_Prompt_
From the entries that follow, copy exactly the lines beginning at the line holding "Instruction: Open the Blame view" and continuing through the line holding "Given: Click Show Content Preview icon".

_Listed records_
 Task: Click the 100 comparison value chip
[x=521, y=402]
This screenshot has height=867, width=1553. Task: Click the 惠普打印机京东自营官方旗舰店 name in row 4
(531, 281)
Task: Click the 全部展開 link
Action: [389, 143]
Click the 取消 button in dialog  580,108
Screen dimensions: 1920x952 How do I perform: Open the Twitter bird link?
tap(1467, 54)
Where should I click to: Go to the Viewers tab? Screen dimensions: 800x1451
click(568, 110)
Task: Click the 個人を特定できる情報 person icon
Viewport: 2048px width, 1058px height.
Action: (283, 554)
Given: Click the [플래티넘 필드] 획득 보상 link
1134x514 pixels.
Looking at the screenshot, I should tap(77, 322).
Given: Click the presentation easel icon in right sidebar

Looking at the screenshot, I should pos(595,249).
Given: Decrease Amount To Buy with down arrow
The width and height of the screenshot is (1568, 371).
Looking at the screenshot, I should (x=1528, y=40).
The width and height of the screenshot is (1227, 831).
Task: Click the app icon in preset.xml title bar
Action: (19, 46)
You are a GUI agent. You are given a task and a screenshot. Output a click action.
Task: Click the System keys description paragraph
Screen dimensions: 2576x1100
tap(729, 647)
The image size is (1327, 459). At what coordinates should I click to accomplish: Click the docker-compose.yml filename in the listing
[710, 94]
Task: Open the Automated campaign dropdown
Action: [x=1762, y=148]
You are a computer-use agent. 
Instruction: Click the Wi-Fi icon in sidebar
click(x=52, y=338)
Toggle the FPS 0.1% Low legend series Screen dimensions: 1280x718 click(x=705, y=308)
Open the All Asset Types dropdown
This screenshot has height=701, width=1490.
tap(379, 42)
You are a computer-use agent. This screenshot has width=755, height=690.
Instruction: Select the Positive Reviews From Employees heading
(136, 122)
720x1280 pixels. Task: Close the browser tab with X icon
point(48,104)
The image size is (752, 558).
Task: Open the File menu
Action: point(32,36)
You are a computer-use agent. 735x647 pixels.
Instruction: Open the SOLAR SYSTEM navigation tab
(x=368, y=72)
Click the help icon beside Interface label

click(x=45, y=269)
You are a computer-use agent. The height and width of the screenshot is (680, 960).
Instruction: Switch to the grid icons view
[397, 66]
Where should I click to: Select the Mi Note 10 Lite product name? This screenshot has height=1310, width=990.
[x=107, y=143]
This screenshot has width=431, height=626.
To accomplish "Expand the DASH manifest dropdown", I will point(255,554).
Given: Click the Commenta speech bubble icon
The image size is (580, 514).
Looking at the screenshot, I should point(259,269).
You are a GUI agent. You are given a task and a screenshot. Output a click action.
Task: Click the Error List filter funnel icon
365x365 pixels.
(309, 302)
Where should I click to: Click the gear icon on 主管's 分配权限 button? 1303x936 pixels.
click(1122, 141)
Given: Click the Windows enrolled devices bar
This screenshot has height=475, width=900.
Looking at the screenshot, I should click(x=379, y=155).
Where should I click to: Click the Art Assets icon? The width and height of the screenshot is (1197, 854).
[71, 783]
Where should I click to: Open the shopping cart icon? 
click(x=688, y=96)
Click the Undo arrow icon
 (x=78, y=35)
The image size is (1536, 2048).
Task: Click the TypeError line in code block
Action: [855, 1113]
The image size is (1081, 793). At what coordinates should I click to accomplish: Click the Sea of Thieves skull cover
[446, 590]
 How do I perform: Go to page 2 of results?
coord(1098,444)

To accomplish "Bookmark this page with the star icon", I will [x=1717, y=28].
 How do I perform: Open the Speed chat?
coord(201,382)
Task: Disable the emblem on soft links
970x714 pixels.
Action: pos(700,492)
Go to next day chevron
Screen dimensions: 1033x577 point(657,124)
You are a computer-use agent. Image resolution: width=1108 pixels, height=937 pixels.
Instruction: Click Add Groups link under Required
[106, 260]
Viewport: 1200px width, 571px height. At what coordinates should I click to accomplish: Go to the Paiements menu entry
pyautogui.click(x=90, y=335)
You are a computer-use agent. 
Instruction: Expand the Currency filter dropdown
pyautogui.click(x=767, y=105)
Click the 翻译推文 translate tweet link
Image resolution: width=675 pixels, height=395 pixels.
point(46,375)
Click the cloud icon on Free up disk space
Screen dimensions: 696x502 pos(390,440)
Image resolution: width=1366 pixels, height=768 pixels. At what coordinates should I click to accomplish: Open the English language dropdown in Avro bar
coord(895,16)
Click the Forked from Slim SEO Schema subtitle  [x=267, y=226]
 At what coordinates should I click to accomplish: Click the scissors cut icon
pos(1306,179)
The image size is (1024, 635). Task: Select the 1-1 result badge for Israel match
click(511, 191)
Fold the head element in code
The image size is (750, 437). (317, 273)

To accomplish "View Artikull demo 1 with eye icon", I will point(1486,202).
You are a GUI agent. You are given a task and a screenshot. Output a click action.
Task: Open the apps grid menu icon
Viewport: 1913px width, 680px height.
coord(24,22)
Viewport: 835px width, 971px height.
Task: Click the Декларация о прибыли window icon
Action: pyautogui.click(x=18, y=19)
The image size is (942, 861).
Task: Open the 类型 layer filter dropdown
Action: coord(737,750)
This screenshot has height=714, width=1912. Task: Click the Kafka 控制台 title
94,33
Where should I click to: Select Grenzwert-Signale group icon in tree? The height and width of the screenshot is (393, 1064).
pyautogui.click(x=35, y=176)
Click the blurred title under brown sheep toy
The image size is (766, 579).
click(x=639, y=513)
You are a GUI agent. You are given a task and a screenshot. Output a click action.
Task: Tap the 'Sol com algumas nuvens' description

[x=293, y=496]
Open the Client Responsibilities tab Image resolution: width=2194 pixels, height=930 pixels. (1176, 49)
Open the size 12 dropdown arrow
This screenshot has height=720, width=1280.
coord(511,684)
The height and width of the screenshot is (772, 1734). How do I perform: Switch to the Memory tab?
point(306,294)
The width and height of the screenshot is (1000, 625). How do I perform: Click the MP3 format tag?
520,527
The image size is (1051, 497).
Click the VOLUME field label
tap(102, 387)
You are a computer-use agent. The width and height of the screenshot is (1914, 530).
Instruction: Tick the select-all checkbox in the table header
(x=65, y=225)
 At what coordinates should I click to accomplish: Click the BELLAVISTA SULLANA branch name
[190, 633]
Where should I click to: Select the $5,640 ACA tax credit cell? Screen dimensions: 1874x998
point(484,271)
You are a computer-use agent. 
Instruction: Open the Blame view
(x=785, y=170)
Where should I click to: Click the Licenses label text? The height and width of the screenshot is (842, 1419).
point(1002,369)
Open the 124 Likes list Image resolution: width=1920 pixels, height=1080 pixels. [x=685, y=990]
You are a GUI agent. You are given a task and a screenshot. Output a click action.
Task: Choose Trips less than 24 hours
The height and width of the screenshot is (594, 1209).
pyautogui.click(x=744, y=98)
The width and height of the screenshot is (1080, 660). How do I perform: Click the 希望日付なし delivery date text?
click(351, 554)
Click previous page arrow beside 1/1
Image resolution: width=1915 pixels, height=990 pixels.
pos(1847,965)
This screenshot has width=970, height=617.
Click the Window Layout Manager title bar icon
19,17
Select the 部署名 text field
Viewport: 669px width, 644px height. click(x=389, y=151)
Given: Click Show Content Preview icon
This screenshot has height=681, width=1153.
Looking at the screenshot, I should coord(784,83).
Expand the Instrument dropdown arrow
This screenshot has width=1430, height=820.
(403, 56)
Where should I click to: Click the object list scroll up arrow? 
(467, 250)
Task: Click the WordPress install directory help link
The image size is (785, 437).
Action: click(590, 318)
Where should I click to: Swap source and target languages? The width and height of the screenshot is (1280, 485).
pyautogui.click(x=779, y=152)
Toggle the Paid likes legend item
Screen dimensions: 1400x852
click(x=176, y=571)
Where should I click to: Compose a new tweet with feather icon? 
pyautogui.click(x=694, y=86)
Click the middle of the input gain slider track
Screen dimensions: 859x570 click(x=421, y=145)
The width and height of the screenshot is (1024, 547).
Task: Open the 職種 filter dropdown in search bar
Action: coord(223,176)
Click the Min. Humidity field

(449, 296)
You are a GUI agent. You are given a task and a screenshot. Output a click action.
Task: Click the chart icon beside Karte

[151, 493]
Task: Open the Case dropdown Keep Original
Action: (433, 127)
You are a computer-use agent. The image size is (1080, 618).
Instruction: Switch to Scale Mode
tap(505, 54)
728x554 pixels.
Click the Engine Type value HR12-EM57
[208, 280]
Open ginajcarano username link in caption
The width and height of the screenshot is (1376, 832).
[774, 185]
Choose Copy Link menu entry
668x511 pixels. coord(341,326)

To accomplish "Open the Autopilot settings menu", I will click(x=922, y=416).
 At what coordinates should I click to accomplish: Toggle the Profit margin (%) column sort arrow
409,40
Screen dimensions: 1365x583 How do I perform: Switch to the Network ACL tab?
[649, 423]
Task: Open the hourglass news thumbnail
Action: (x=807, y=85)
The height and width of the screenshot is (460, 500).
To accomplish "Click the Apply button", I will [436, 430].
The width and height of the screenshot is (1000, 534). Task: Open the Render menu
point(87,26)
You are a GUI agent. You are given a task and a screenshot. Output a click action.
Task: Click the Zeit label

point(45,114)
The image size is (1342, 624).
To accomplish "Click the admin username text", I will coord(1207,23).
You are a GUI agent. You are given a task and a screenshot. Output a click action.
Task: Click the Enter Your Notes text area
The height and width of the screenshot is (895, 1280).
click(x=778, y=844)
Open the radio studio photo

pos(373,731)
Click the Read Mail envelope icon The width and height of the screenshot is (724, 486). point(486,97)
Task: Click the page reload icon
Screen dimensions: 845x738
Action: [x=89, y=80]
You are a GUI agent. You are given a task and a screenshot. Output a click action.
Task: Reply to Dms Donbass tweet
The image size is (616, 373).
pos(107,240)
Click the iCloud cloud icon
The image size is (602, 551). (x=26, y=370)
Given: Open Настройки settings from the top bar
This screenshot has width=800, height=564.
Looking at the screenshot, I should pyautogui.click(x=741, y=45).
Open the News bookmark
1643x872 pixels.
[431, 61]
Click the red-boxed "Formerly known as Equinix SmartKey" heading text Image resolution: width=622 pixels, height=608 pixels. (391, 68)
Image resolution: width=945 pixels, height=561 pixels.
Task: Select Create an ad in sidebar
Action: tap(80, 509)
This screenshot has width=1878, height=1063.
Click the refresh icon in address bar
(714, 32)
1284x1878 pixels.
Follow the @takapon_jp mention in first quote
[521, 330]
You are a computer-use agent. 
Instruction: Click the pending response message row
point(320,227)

_Solution for this problem_
Instruction: Open the Blame view
(x=785, y=170)
Where should I click to: Click the Licenses label text? The height and width of the screenshot is (842, 1419).
point(1002,369)
Open the 124 Likes list Image resolution: width=1920 pixels, height=1080 pixels. [x=685, y=990]
You are a GUI agent. You are given a task and a screenshot. Output a click action.
Task: Choose Trips less than 24 hours
The height and width of the screenshot is (594, 1209).
pyautogui.click(x=744, y=98)
The width and height of the screenshot is (1080, 660). How do I perform: Click the 希望日付なし delivery date text?
click(351, 554)
Click previous page arrow beside 1/1
Image resolution: width=1915 pixels, height=990 pixels.
pos(1847,965)
This screenshot has width=970, height=617.
Click the Window Layout Manager title bar icon
19,17
Select the 部署名 text field
Viewport: 669px width, 644px height. click(x=389, y=151)
Given: Click Show Content Preview icon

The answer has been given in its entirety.